This suggests an interesting category for puzzle games: games where the player takes the role of Nature, and their only input is deciding when and what messages/objects arrive from the future, with the goal of creating a consistent timeline. As the sudoku example shows, this can be easily applied to already existing games (<rant> maybe we will see wikipedia’s list of time travel games feature sudoku apps, complementing all the Glorified Undo racing & action games </rant>). Games designed from the ground up for this model of time travel can do much more exciting stuff: for example, objects arriving from the future might alter when and how far back the next package is sent to the past. The player must be able to think about the whole timeline, so it’s common for these games to not have an avatar, and instead let the player freely scrub through time.
Here are some time travel games about building a single, consistent timeline, with or without extra input beyond choosing what arrives from the future:
chrontraption by knexator
Casual fun puzzle about a Rube Goldberg machine with time travel elements. Schedule things arriving from the future, and avoid paradoxes by figuring out how to get all of them back to the past. The core concept and setting is all thanks to TopH; the game is also heavily inspired by Monstrüous. I had to cut a lot of corners when making this game - the number of animations grows exponentially-ish, and controlling that growth took priority over improving the game. Still, highly recommended (I might be biased on this one)
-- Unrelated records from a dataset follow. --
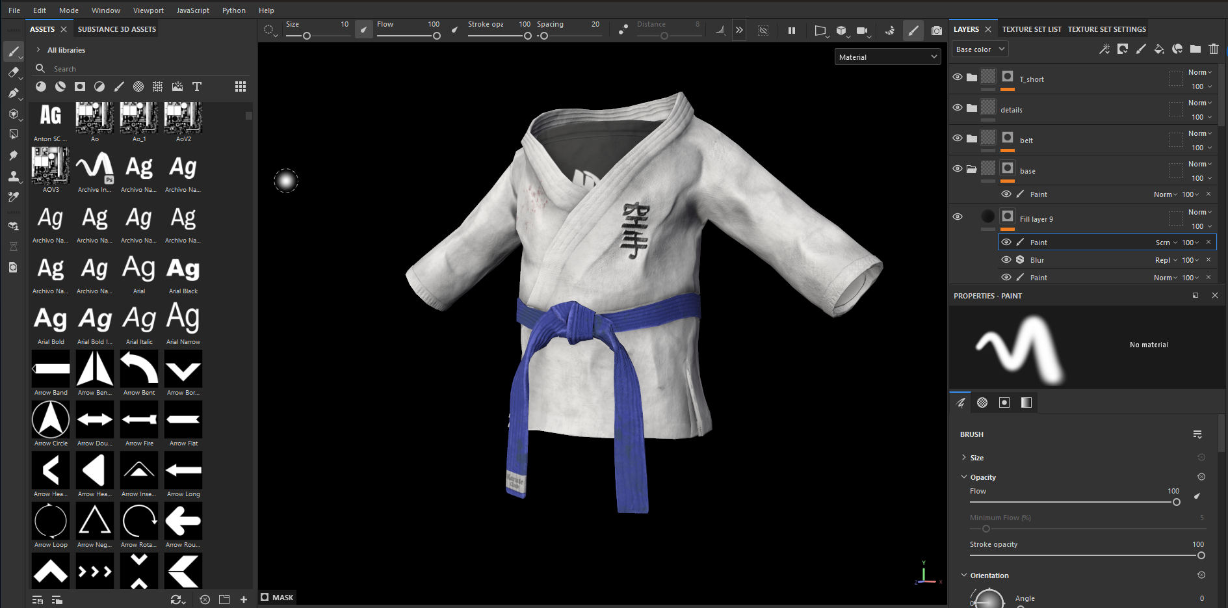Click the Add effect magic wand icon

point(1104,49)
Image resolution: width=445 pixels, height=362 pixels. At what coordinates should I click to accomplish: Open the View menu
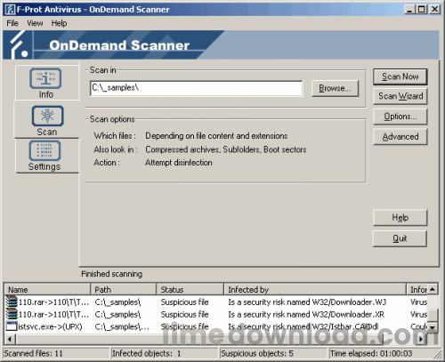(x=35, y=23)
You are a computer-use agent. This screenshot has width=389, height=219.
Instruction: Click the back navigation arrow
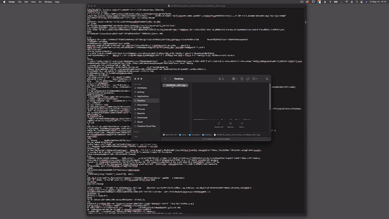coord(166,79)
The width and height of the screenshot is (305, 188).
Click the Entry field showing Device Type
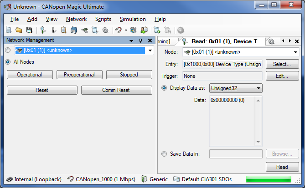(x=222, y=64)
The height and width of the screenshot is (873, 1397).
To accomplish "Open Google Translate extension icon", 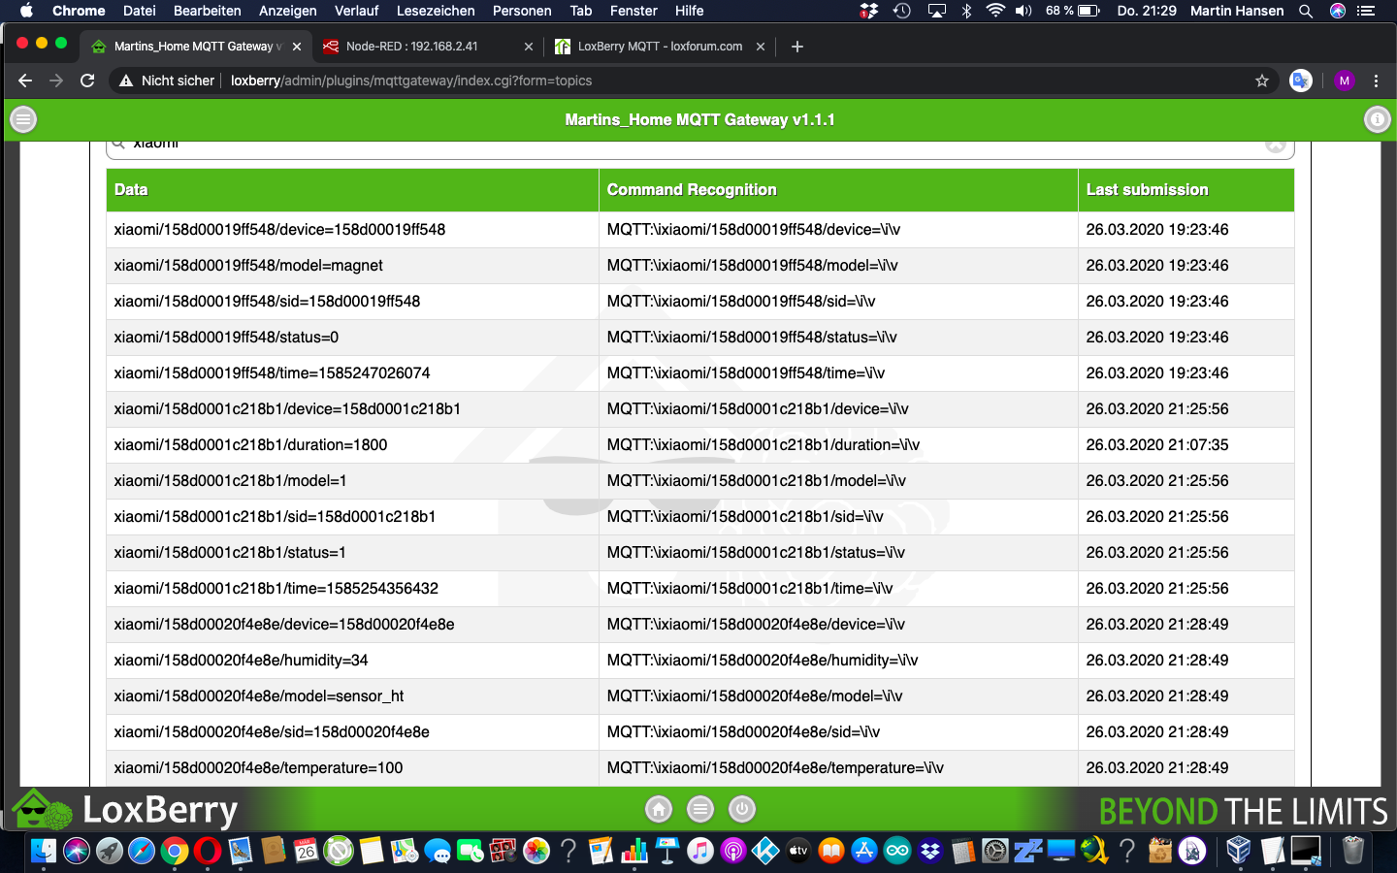I will point(1301,81).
Time Conundrum by MIT Mystery Hunt
Puzzle-hunt style conundrum about sending objects back and forward in time. Explores the theme to its full potential with mechanics such as calculating the age of a time travelling object. It’s a bit grindy for my taste, but it does have several twists and eureka moments. Highly recommended.
Causality
I kept ignoring this game since the trailer made it seem like yet another generic Record Clones casual game. I’m happy to say I was wrong: the player can freely scub through the timeline, scheduling actions and seeing how they play out. The game takes a while to introduce time travel, and the levels are sometimes too constrained, but overall it’s one of the best mobile puzzle games I’ve played. Highly recommended.
Variants and future work
A great way to understand the Eternalist view is by reading a comic: the comic book itself is fixed and unchanging, all frames are equally real, and yet when reading it we are tricked into thinking there’s a passage of time with a past, present, and future. If comics serve to illustrate Eternalism, why not use them to illustrate Eternalism with Time Travel? I’m not sure of how a game based on this idea would look, but I bet it could be fun.